El arqueólogo se plantea en este lugar muchas preguntas, como por ejemplo: ¿cuántos campesinos, albañiles, pescadores, escultores y orfebres eran necesarios para mantener este culto en la isla?

William Mulloy planteó una conocida hipótesis sobre la catástrofe según la cual la cultura Rapa Nui entró en crisis hacia 1680. Algo pasó que desconocemos, pero los centros cultuales fueron destruidos y los moais profanados: les «quitaron los ojos» y sistemáticamente los derribaron.
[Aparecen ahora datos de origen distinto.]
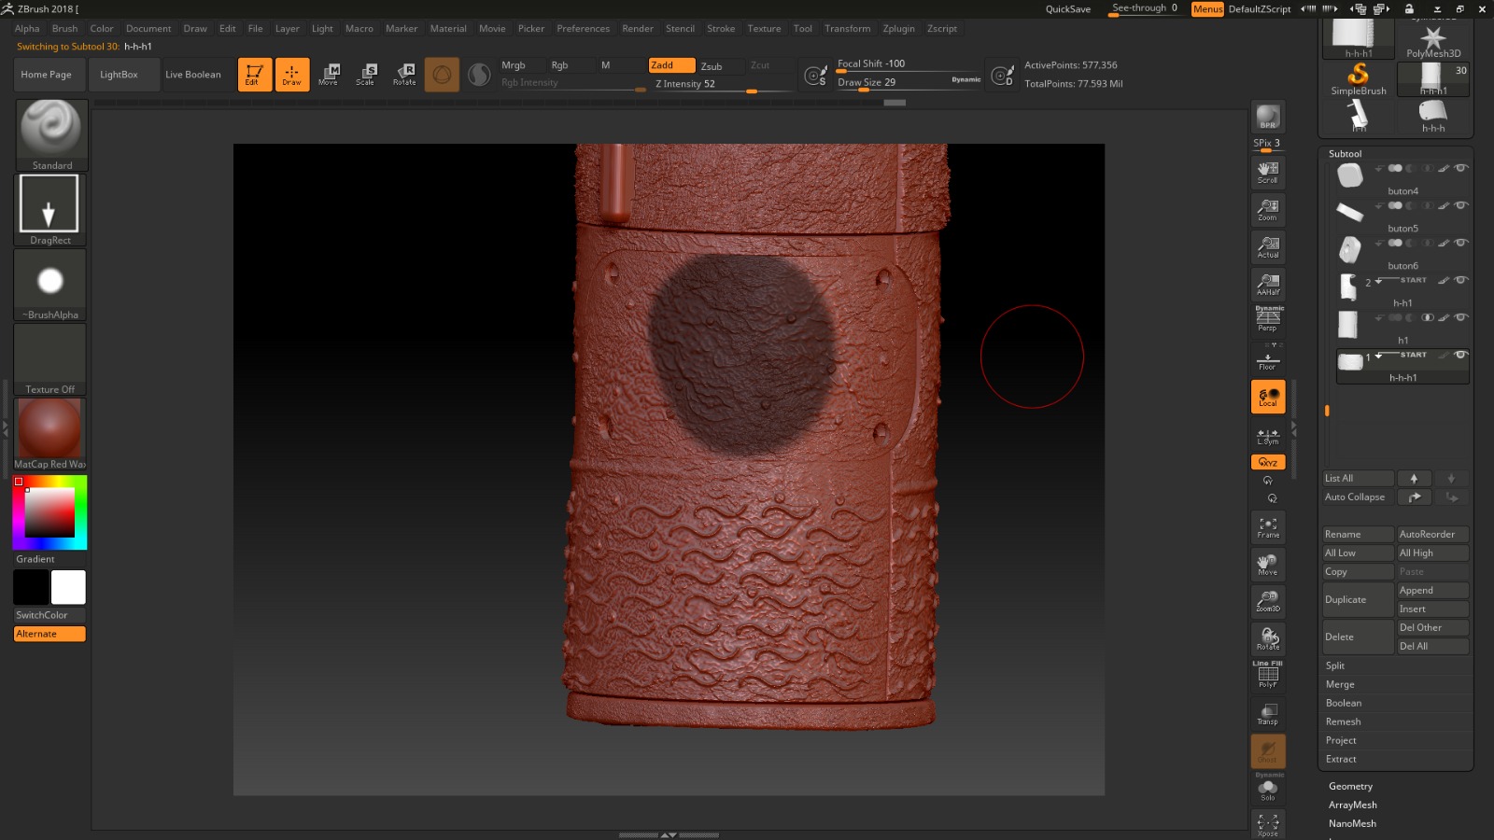The height and width of the screenshot is (840, 1494).
Task: Expand the NanoMesh section
Action: point(1352,824)
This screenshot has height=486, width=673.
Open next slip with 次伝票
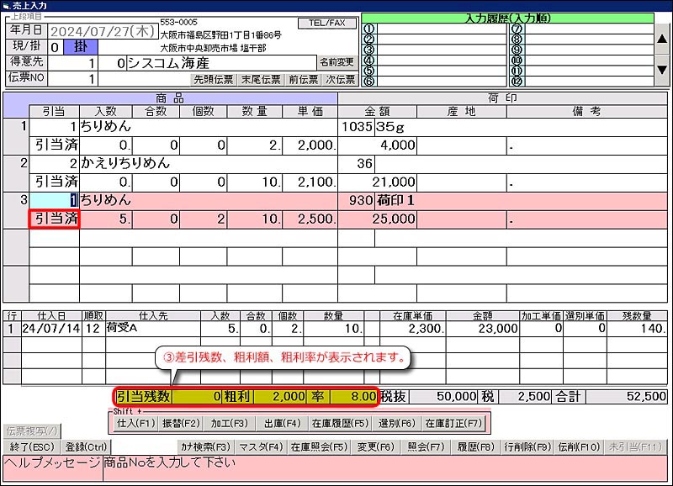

Sobre este final que la arqueología atestigua, al parecer, sin ningún género de dudas, tan solo hay leyendas que nos hablan de revueltas, masacres y luchas genocidas de un grupo contra otro; de gente fugitiva que se escondía en las innumerables cuevas de la isla. Hambre, miseria, muerte. Como si se tratara de una catástrofe cósmica, la tierra había dado todo lo que podía dar de sí. Una casta sacerdotal se había apoderado paulatinamente de los recursos, insensible al hambre general que con ello provocaban, hasta que, finalmente, la revuelta de los miserables fue inevitable. La lucha fue de exterminio, de unos contra otros, y así hasta que un domingo de Pascua de 1722 el holandés Jakob Roggeveen se topó con esta extraña isla. El resto de la historia es conocido: los isleños fueron presa fácil de los traficantes de esclavos y los balleneros, hasta que Pascua se desertizó. Tan solo quince isleños sobrevivieron a la trata de esclavos y en 1877 había 177 personas en Pascua: eran los restos de la gran extinción de los habitantes del Ombligo del Mundo, como les gustaba llamar a su isla. La casta sacerdotal y los caudillos de la isla de Pascua, al igual que nosotros, habían desoído los lamentos del hambre.

Hoy, siglos después, Pascua es el mayor museo al aire libre que existe en el mundo, un auténtico laboratorio de ciencias sociales, el yacimiento arqueológico más impresionante que se pueda imaginar y una lección necesaria sobre el preocupante devenir del mundo.


Joan Santacana Mestre (Calafell, 1948) es arqueólogo, especialista en museografía y patrimonio y una referencia fundamental en el campo de la museografía didáctica e interactiva. Fue miembro fundador del grupo Historia 13-16 de investigación sobre didáctica de la historia, y su obra científica y divulgativa comprende más de seiscientas publicaciones. Entre sus trabajos como arqueólogo destacan los llevados a cabo en el yacimiento fenicio de Aldovesta y la ciudadela ibérica y el castillo de la Santa Cruz de Calafell. En el campo de la museología, es responsable de numerosos proyectos de intervención a museos, centros de interpretación, conjuntos patrimoniales y yacimientos arqueológicos. Entre ellos destaca el proyecto museológico del Museo de Historia de Cataluña, que fue considerado un ejemplo paradigmático de museología didáctica.

1 comments on “El hambre de las langostas y la isla de Pascua

  1. Como siempre, brillante estímulo para la reflexión. Pero, ay!, que duros de mollera somos, y que poco aprendemos de la historia!. Máxime si, como usted bien decía en una entrada anterior, nos dedicamos a masacras las humanidades. De todos modos, muchas gracias por su artículos.